Les ministres de 195 nations réunis au Bourget vont devoir réduire le clivage historique entre pays du Sud et du Nord, s’ils veulent sceller vendredi comme prévu, un pacte mondial pour empêcher des désastres climatiques de plus en plus fréquents.
A un peu plus de 36 heures de l’échéance, un compromis en vue d’un accord pour juguler l’ampleur vertigineuse du réchauffement de la planète semblait encore difficile à atteindre, en raison de la résurgence de tensions entre pays du Nord et du Sud.
Avant d’entamer une nuit de négociations, des pays en développement avaient réaffirmé mercredi soir avec force leur volonté de ne pas être mis sur le même pied que ceux du Nord, à la fois responsables historiques du réchauffement et disposant de plus de moyens pour y faire face.
« Un accord durable ne peut pas être élaboré en diluant les responsabilités historiques et en mettant les pollueurs et les victimes sur le même plan », a lancé Prakash Javadekar, le ministre de l’Environnement de l’Inde, un pays clé des négociations.
Le Malaisien Gurdial Singh Nijar, s’exprimant au nom d’une vingtaine de pays en développement, a estimé que le texte remettait en cause le principe de « la responsabilité commune mais différenciée » de la Convention climat de l’ONU de 1992, qui prévoit que l’action climatique incombe en priorité aux pays développés.
« Si vous essayez de façon directe, indirecte ou par un autre biais » d’abandonner « ce point fondamental (…), nous n’aurons pas d’autre choix que de résister », a-t-il averti.
Si l’organisation des débats par la France a été unanimement saluée jusqu’ici, les discussions n’en sont pas moins laborieuses sur les sujets plus politiques que sont l’aide aux pays du Sud et les efforts pour réduire les émissions mondiales des gaz à effet de serre, responsables du réchauffement.
La question de la différenciation irrigue ces deux sujets: le Nord voudrait voir des pays émergents contribuer financièrement, et le Sud réclame que la réduction des émissions n’entrave pas leur développement, ce qui revient à demander une action plus vigoureuse aux pays développés.
Pour éviter les désastres annoncés en cas de réchauffement non maîtrisé, l’accord de Paris doit donner un coup d’accélérateur au développement des énergies renouvelables et à l’abandon progressif des énergies fossiles (charbon, pétrole, gaz), responsables du réchauffement.

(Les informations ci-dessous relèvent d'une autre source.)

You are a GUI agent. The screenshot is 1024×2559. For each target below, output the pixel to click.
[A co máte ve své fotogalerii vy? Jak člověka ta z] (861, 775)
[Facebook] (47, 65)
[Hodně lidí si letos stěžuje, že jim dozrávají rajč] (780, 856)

Le but est de limiter la hausse du thermomètre mondial à 2°C ou moins afin d’éviter les conséquences les plus dramatiques du dérèglement climatique déjà constatées: aggravation des inondations, des sécheresses et de la fonte des glaciers, mettant en péril, dans de nombreuses régions, la production agricole et les ressources marines.
« Nous ne signerons pas un accord qui signifie une extinction inévitable de notre peuple », a lancé en séance plénière Denis Lowe, le ministre de l’Environnement de la Barbade.
Un nouveau projet d’accord, rédigé par les équipes de la présidence française de la conférence et une vingtaine de ministres facilitateurs, avait été présenté mercredi.
Les ONG avaient mis en garde face au risque de ne trouver un consensus que sur le plus petit dénominateur commun, le projet de texte comprenant « des options très ambitieuses et d’autres qui le sont beaucoup moins ».
« C’est un texte intermédiaire, un texte martyr, qui va souffrir, sur lequel on va passer toute la nuit, et on verra demain quel autre texte on va pouvoir produire », a déclaré à l’AFP Seyni Nafo, porte-parole du groupe Afrique.
Dans la nuit de mercredi à jeudi, les ministres devaient « se concentrer avant tout sur la différenciation, l’ambition de l’accord et les financements », selon Laurent Fabius, ciblant les points durs des tractations.
Concernant l’aide financière aux pays du Sud, les questions sont nombreuses: comment la comptabiliser (prêts, dons), quels pays doivent contribuer, et comment la répartir entre l’adaptation au dérèglement climatique (digues, semences agricoles, système d’alerte météo…) et la réduction des émissions.
Au nom du groupe G77 et la Chine (134 pays émergents et en développement), Edna Molewa, la ministre sud-africaine de l’Environnement, a regretté qu’à ce stade le texte ne garantisse pas « une visibilité et une montée en puissance des financements ».